All good stories have themes. The theme of the Amityville Horror story is lies. Each part of the story as set out above concern themselves with what is true and what is a lie.

If the Amityville demons are real, then that is pretty scary. I thought it was true when I read the Amityville Horror as a young teen in the 1970s, and I was pretty scared. But, in my opinion, apart from the scare factor, the second major draw of the Amityville Story is a human attempt to find out who is lying and what is true.

Looking at each:

  • DeFeo’s account of the murder of his family is filled with claims that seem obvious lies.
  • The Lutzes account of the demonic activity in the house has been attacked as lies.
  • The paranormal investigators, Ed and Lorraine Warren, are championed as heroes of the light, or condemned as despicable frauds.

Because of the sheer amount of claims about what went on, many of them contradictory, it is an enormous job to sift and disentangle truth from lie. But let’s try.

The Amityville Horror House

Even the house isn’t what it has been claimed to be. The real-life Amityville Horror residence can be found in Amityville, New York, at 112 Ocean Avenue, on Long Island. It used to be 112, and is now 108. One of the house’s later owners altered the address to 108 Ocean Avenue to deter rubber-neckers from stopping by.

Likewise, the house’s distinctive eye windows were replaced. Contrary to what they imply in the film, the house was constructed in 1927, not 1692.

The 1979 movie claimed that there was a secret ‘red room’ at the bottom of the house, which was the focus of poltergeist manifestation. The film claims that the Lutzes knew nothing about this room.

But Patty Commarato, who was a childhood friend with the murdered Allison DeFeo, used to play in the house. She says there was a room in the basement, and that — rather than being evil — the ‘red room’ seems to have been a small storage space under the stairs where the DeFeos stored kids’ toys.

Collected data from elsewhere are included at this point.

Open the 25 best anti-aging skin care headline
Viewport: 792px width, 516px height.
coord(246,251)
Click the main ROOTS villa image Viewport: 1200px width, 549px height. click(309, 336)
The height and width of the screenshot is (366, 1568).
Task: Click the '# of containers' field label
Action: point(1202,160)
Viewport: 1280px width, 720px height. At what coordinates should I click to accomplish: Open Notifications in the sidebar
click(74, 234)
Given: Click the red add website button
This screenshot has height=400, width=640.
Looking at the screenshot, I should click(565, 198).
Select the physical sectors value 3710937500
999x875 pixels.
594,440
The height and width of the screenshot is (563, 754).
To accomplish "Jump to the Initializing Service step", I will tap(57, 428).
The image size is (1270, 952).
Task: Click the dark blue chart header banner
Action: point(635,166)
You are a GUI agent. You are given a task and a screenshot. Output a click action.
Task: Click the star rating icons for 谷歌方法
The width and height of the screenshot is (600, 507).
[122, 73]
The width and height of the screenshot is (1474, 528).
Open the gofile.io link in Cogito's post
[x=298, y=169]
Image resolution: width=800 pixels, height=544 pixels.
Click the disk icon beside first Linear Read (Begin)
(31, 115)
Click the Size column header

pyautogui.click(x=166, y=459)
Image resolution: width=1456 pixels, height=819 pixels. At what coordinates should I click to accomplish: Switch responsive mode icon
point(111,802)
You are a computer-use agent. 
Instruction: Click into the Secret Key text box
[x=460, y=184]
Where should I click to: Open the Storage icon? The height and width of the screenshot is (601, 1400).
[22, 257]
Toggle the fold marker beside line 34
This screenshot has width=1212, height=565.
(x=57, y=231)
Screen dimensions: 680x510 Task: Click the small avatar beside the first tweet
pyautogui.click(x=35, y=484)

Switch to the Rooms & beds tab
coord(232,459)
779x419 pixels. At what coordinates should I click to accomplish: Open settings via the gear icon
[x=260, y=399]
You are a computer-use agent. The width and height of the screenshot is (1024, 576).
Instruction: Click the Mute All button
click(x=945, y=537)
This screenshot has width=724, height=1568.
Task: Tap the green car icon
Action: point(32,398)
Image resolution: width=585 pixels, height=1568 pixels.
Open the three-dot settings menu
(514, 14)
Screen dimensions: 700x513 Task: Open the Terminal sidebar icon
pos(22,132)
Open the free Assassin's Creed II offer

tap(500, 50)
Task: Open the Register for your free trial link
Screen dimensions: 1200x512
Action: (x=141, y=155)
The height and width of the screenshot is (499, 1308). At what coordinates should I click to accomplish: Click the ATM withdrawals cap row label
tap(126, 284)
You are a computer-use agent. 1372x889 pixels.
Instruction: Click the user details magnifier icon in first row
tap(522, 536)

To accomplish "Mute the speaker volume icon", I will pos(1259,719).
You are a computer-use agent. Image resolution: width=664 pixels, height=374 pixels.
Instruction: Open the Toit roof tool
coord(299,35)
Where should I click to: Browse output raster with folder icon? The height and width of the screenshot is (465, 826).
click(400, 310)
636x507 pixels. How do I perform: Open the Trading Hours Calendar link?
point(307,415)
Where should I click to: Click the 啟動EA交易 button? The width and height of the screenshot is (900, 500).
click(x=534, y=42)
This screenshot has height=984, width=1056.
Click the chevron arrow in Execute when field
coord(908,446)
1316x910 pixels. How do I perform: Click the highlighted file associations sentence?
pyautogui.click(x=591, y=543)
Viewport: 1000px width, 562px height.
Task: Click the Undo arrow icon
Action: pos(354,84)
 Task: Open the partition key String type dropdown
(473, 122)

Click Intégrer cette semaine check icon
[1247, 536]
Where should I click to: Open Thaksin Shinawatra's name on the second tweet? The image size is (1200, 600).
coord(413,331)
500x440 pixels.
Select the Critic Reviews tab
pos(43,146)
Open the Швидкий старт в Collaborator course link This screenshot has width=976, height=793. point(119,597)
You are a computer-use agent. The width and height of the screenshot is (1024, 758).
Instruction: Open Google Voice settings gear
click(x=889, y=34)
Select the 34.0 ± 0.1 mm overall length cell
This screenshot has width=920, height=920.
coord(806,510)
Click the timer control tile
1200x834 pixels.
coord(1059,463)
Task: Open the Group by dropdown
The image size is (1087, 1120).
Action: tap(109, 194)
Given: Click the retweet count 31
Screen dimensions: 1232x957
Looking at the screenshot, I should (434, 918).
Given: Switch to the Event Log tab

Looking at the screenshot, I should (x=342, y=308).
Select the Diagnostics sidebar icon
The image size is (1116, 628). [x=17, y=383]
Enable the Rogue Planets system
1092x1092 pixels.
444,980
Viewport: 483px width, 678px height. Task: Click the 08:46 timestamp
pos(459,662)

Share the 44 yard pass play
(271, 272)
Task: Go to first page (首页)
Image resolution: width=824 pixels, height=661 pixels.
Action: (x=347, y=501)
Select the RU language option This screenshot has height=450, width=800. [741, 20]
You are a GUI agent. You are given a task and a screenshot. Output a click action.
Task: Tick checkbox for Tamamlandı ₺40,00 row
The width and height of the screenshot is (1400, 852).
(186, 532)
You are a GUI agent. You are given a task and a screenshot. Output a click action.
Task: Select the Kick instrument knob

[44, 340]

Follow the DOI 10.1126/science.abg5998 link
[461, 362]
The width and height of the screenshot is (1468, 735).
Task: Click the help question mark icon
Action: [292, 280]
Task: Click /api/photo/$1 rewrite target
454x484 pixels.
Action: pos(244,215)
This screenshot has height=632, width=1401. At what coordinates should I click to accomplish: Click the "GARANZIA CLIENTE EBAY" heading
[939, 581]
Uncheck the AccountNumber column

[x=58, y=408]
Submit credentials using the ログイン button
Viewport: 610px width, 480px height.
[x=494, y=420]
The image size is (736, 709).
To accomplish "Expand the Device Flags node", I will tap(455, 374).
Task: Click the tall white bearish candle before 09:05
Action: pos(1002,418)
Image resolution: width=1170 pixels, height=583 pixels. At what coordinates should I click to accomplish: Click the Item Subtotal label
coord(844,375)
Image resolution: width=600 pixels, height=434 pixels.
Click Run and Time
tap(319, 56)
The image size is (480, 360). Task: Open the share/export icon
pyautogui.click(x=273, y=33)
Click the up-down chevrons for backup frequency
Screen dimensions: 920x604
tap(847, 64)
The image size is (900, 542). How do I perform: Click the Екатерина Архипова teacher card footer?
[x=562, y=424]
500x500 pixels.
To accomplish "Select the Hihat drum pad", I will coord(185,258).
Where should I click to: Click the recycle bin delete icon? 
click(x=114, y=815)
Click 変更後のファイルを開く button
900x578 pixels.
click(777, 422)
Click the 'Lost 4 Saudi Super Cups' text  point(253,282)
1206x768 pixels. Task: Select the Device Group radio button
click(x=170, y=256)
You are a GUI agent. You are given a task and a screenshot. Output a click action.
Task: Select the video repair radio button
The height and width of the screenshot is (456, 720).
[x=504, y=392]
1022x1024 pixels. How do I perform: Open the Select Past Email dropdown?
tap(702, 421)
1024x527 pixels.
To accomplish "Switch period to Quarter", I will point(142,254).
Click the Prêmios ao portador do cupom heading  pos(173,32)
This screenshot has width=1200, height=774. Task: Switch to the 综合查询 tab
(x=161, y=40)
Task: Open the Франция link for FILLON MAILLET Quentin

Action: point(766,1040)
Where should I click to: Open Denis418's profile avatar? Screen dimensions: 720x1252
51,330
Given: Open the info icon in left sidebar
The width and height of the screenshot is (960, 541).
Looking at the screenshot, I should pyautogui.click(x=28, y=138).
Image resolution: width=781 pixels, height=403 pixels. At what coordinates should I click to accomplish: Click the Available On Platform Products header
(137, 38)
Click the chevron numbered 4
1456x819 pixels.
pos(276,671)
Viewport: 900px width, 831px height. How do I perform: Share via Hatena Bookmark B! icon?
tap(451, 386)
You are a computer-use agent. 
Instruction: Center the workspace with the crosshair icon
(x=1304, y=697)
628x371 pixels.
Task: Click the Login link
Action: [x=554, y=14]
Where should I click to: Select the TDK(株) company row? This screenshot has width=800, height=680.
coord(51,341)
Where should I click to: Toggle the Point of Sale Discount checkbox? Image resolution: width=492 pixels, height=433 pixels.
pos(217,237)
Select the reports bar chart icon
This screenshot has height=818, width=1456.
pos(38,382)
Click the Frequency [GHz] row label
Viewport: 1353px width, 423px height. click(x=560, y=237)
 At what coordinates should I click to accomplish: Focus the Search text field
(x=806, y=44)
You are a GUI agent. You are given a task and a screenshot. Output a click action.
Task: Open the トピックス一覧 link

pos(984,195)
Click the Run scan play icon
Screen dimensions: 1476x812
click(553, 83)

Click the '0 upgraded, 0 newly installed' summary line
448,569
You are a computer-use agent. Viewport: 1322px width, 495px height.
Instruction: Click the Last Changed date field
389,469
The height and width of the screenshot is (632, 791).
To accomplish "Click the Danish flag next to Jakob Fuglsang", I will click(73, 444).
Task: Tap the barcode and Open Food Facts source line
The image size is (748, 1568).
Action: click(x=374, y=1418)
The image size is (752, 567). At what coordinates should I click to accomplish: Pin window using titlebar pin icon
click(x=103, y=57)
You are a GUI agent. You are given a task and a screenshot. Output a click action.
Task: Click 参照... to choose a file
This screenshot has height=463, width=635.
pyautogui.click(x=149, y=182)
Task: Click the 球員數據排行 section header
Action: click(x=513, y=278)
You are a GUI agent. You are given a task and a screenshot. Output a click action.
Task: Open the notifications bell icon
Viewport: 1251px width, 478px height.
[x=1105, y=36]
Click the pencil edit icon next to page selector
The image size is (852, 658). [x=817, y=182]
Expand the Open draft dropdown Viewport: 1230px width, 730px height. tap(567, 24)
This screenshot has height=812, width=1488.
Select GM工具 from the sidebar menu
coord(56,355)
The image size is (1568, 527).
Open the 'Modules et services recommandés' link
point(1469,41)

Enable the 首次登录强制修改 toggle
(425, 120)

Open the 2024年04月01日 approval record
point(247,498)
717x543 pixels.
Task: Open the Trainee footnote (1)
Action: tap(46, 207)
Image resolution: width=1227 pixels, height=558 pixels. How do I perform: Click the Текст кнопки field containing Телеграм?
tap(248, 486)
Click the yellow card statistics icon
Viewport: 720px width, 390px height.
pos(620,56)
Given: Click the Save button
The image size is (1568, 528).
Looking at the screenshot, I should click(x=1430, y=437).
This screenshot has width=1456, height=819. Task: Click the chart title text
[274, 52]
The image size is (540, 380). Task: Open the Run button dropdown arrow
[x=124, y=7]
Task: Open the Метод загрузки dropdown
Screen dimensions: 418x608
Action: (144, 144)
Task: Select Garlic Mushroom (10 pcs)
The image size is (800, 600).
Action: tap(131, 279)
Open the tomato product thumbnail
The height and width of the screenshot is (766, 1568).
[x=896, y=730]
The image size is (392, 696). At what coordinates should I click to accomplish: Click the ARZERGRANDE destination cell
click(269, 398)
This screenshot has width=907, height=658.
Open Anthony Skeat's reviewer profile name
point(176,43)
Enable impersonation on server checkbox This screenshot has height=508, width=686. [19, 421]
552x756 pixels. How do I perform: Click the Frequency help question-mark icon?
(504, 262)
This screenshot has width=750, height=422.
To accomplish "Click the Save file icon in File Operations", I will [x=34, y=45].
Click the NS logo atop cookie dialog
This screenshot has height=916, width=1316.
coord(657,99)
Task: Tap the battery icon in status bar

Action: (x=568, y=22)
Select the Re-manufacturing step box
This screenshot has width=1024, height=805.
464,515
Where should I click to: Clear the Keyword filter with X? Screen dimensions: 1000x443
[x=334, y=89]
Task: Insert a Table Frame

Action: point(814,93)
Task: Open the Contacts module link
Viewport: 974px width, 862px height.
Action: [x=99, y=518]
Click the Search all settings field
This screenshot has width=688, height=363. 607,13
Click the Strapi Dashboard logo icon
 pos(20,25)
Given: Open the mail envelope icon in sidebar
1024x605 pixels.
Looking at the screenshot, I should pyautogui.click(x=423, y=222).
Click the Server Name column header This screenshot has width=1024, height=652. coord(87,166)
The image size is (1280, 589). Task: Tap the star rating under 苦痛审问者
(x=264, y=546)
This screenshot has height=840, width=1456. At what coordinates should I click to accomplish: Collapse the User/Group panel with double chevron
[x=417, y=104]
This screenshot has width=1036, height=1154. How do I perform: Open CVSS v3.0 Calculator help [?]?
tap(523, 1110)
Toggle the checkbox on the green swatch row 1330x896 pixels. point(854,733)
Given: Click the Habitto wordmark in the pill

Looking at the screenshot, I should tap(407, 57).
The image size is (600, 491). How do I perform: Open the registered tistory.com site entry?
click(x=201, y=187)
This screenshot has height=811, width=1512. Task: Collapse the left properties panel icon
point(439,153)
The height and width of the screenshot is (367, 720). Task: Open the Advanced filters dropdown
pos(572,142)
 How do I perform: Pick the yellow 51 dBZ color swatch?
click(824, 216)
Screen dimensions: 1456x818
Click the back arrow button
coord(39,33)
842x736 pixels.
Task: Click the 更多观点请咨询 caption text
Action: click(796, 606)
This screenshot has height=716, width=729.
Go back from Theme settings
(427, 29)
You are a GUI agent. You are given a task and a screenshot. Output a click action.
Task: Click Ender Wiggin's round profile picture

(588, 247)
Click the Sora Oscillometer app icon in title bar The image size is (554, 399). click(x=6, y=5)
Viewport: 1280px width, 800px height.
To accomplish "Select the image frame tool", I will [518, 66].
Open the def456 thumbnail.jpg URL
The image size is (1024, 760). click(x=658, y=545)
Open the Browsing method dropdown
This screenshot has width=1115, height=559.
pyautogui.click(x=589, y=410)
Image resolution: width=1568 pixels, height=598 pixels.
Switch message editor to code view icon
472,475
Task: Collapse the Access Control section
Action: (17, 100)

The Dutch Colonial residence is now a valuable asset. The house has five bedrooms, three and a half baths, and boathouse on a canal off the Long Island Sound. The Lutzes bought the house in 1975 for $80,000. This was a knockdown price. Remember, the house had been the scene of a terrible mass murder only thirteen months before.

It was sold in February 2017 for $605,000, $200,000 less than the original asking price

The Ronald DeFeo Murders

Ronald “Butch” DeFeo, Jr., the eldest son, used a.35 calibre Marlin rifle to murder his parents, two brothers, and two sisters in the early hours of November 13, 1974. He was 23 years old. Evidence reveals that his mother and his 13-year-old sister Allison were awake when he turned his gun on them.

After shooting them while they were sleeping, he took a shower and left the house. Before reporting to work as usual that day, he admitted he had taken a bath and changed his clothes. He threw away his rifle, bloody clothes, and pillow case down a storm drain in a Brooklyn suburb.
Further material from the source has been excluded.